Pesca bajo control en las islas Cíes

Finalmente, el plan rector del Parque Nacional de las Islas Atlánticas no prohibirá la pesca en determinadas áreas del espacio protegido que aspira a ser declarado patrimonio de la humanidad por la Unesco. Pero la flota de bajura en torno a las Cíes y los demás archipiélagos sí estará sometida a un control más exhaustivo y detallado a partir de ahora.

El documento que acaba de recibir el visto bueno de Madrid y que la Xunta someterá a aprobación antes de que acabe el año incluye una serie de novedades que han sido consensuadas previamente con el sector. El objetivo es lograr una pesca sostenible. Así, habrá un «programa de seguimiento y control» y se elaborará una «memoria biológica» año a año.
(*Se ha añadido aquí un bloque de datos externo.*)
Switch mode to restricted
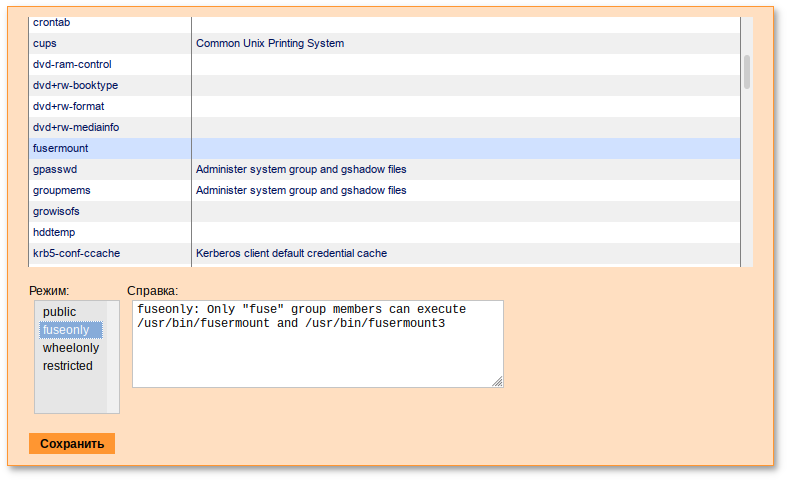coord(67,366)
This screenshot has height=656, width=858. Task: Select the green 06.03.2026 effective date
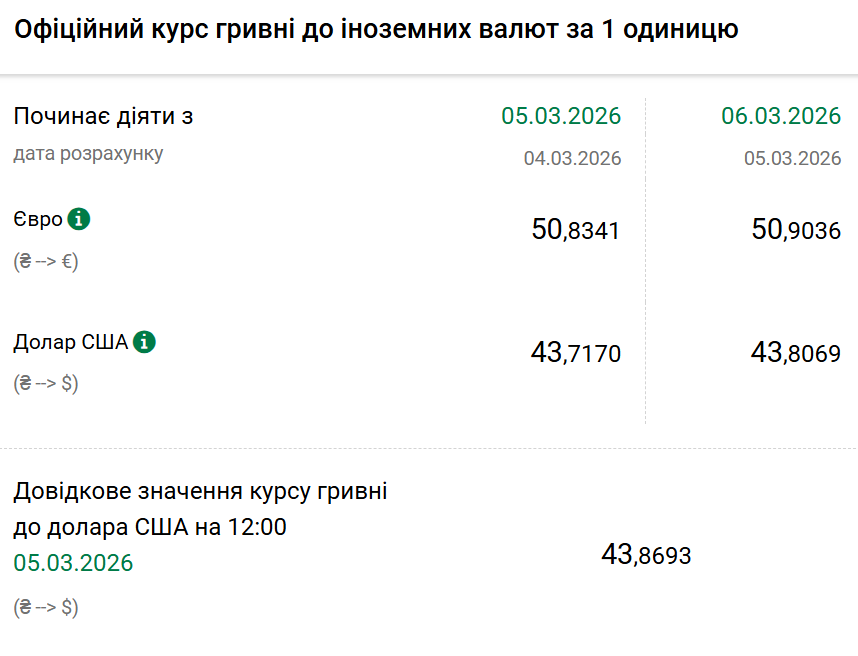pyautogui.click(x=781, y=116)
En ella quedará reflejada la evolución de los recursos, las zonas explotadas, las cuotas aprobadas, los balizamientos y los puntos de descarga, control y venta.

Por el camino, se elaborará un código de buenas prácticas para la flota de bajura de las Rías Baixas, del que ya se manejan unos primeros borradores. El aprovechamiento tradicional de los recursos marinos del parque no debe afectar a especies y hábitats de interés para la conservación.

En colaboración con los pósitos (en la provincia de Pontevedra hay 21 en los que trabajan alrededor de 8.000 pescadores), la Consellería de Mar deberá instalar de forma progresiva un sistema de seguimiento de las embarcaciones «con el fin de mejorar la seguridad de las personas y una mayor eficiencia en la gestión de los recursos».

Otra de las novedades que se han incorporado al documento que el pasado martes recibió el plácet del Ministerio de Medio Ambiente es la comercialización de los productos pesqueros «bajo una marca de calidad», un sello que bien podría denominarse Parque Nacional Illas Atlánticas de Galicia.

El plan rector de usos y gestión del parque también tiene un capítulo para la lucha contra el furtivismo, un aspecto que preocupa sobremanera al sector. «Se establecerán las medidas necesarias para luchar eficazmente contra la actividad pesquera y marisquera y cinegética furtivas y hacer cumplir la normativa vigente», señala el documento. Esta labor recaerá en el servicio de guardacostas de la Xunta, que está en pleno proceso de ampliación de plantilla, y en los vigilantes de las propias cofradías.

La regulación de la superficie marina es fundamental porque se trata del 85 % del parque nacional. Solo 1.195 de las 8.333 hectáreas del espacio protegido son terrestres. Un caladero, por tanto, de 71 kilómetros cuadrados.

8.000

Pescadores

Número de marineros de las 21 cofradías de la provincia que faenan en las Rías Baixas.